The data —
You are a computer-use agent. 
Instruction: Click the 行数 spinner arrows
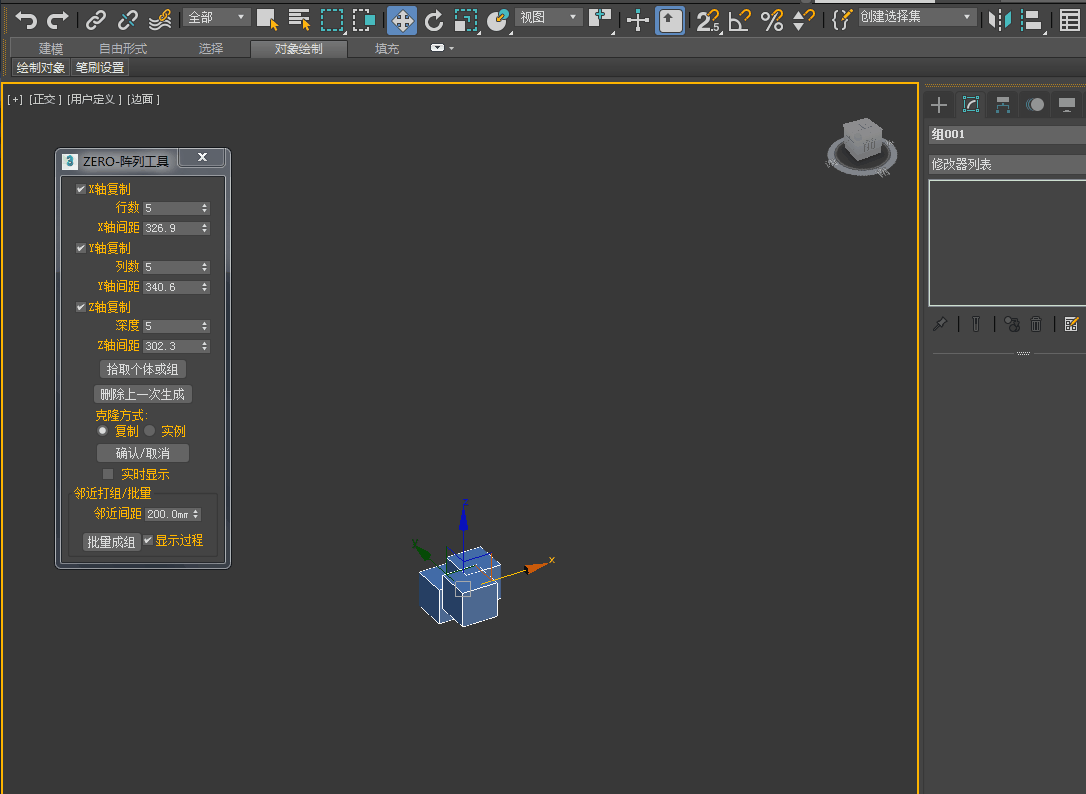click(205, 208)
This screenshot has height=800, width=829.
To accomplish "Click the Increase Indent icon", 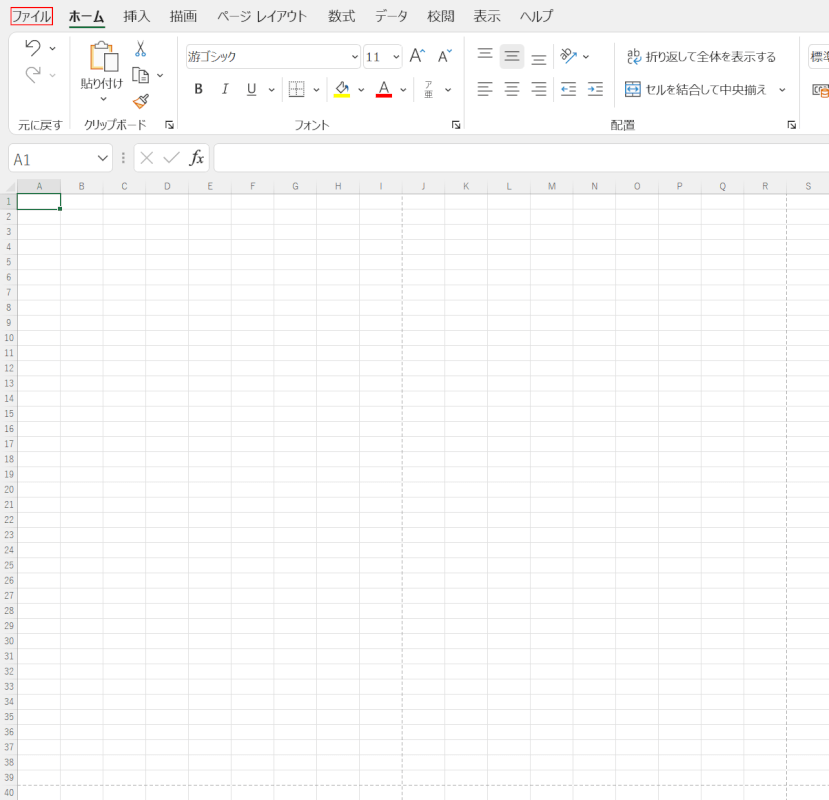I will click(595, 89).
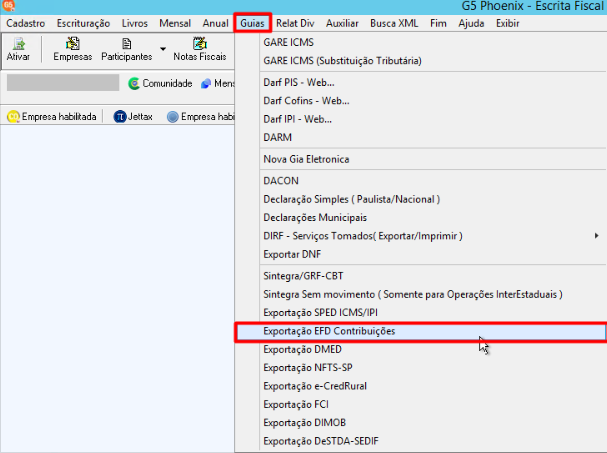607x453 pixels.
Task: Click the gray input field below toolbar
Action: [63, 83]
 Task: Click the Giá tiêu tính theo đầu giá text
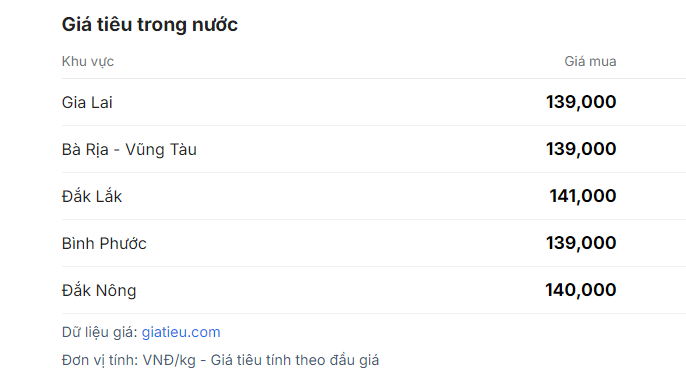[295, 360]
...
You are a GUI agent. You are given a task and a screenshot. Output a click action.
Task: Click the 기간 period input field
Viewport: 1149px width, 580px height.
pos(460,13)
==
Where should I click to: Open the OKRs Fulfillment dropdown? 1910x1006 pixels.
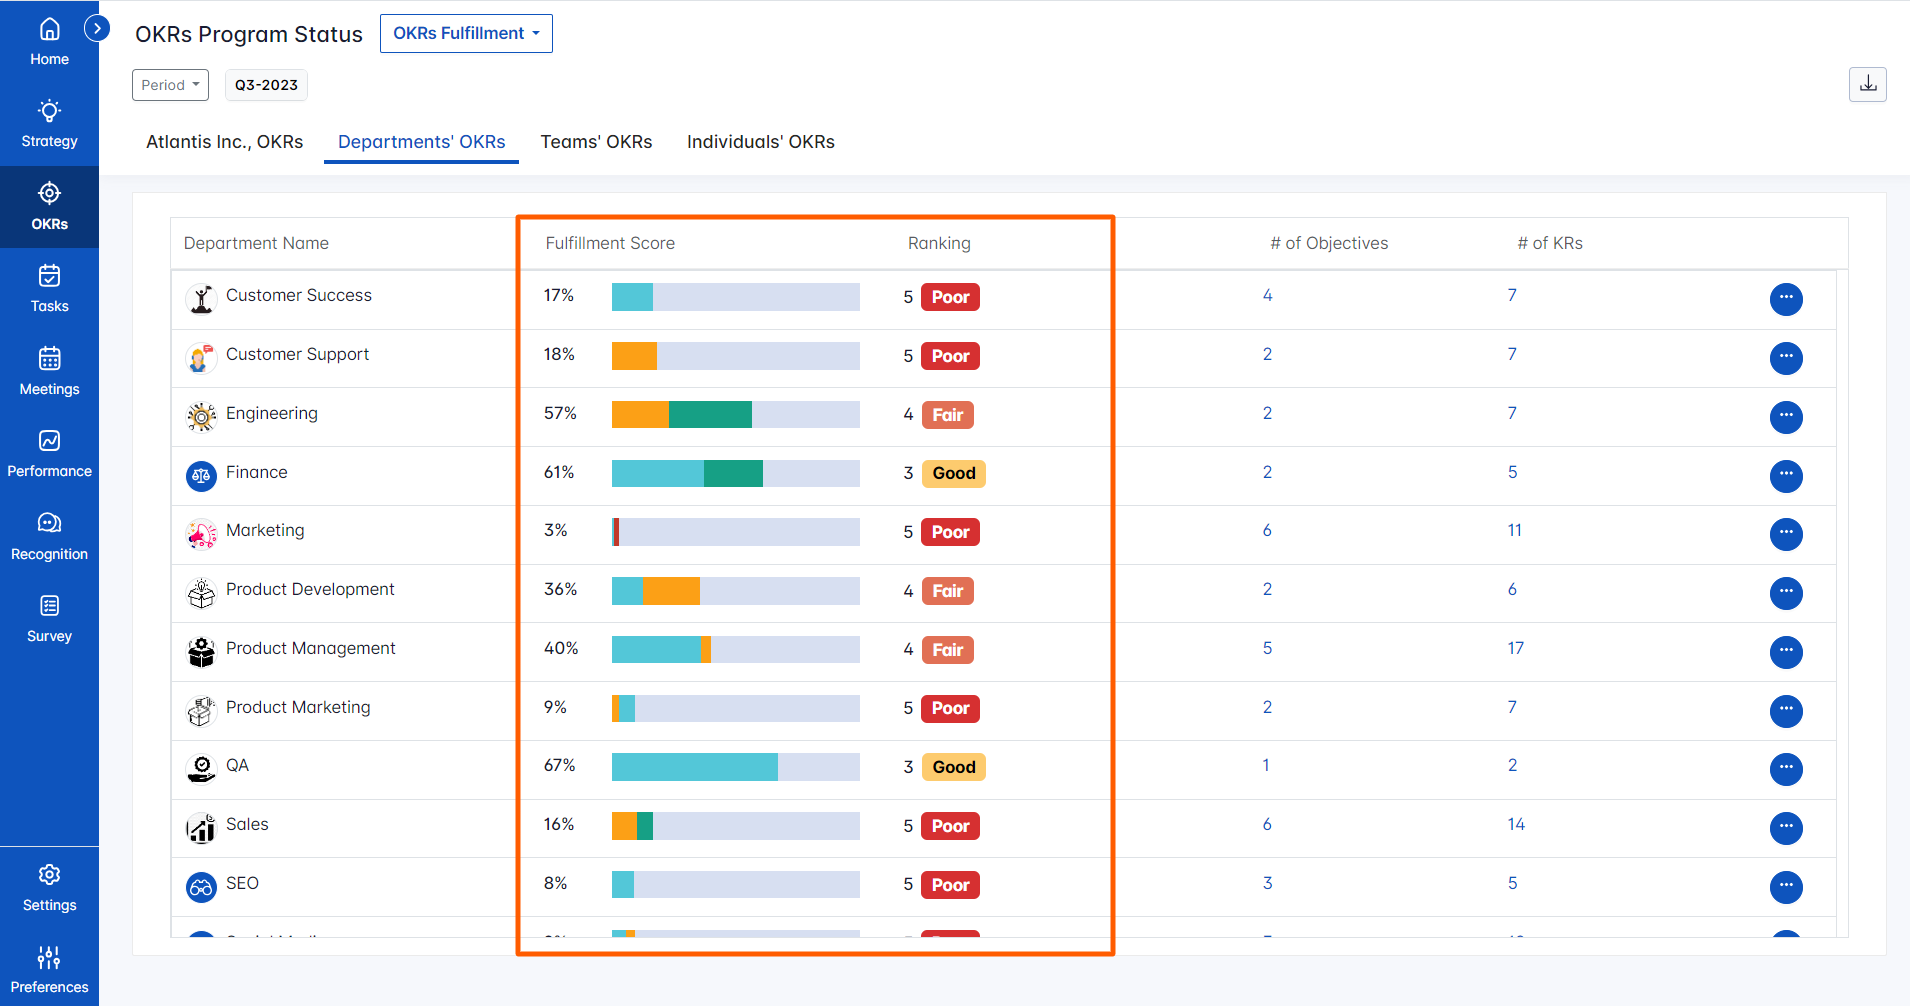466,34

Instructions to follow — Report only the number of lines, among the records above, that contain the word "screenshot".

Your solution — 2